**YOUR OBJECTIVE:**
The answer must be every entry below, word for word, with the pictures left out.

Stored data entries:
>>>
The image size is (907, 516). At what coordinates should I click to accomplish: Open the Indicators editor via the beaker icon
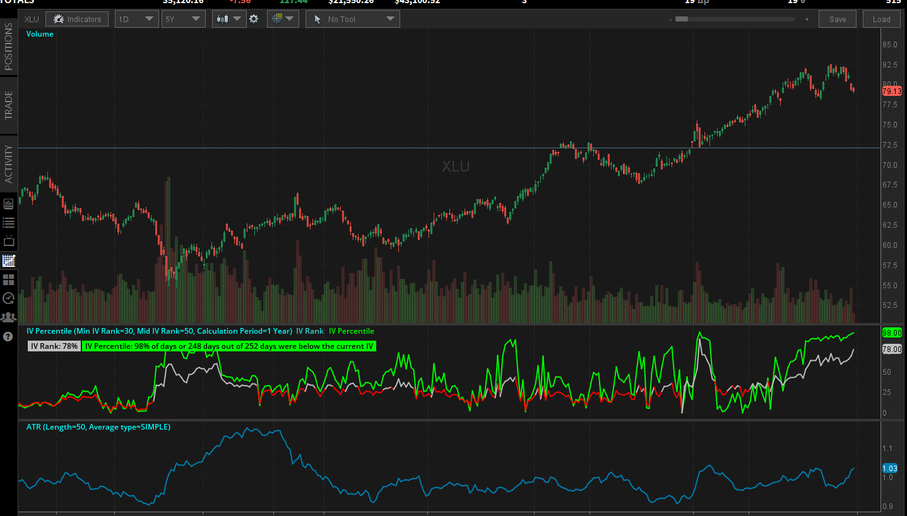click(x=76, y=18)
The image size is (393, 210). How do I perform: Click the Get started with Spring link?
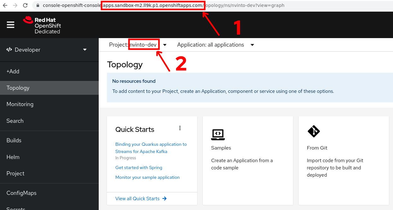pos(138,167)
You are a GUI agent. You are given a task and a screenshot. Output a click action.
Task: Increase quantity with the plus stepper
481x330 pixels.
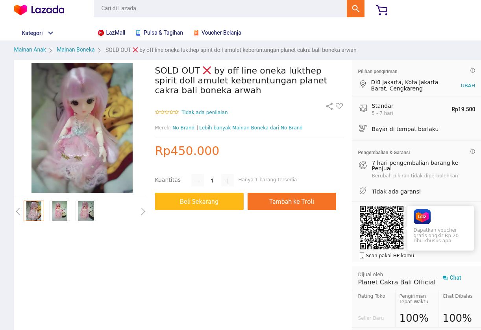pos(227,180)
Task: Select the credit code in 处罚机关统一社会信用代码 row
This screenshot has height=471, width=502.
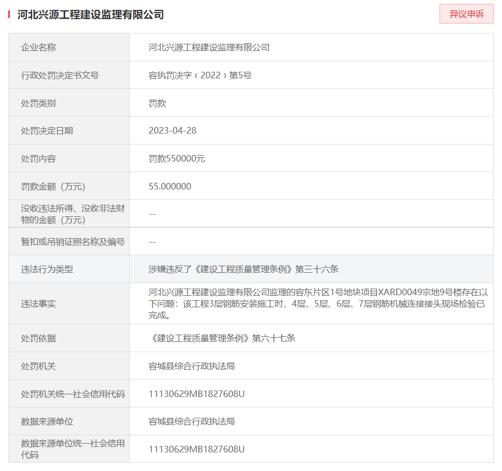Action: point(196,394)
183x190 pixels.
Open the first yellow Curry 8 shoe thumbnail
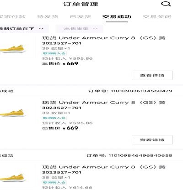click(x=13, y=49)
<<<
**WORKED SOLUTION:**
The image size is (907, 516). At what coordinates should I click to accomplish: Open the Indicators editor via the beaker icon
click(x=76, y=18)
The image size is (393, 210). How do I perform: Click the Get started with Spring link?
pos(138,167)
You are a GUI agent. You are given a task and a screenshot. Output a click action.
Task: Increase quantity with the plus stepper
481x330 pixels.
pos(227,180)
Task: Select the credit code in 处罚机关统一社会信用代码 row
This screenshot has height=471, width=502.
Action: point(196,394)
183x190 pixels.
Open the first yellow Curry 8 shoe thumbnail
click(x=13, y=49)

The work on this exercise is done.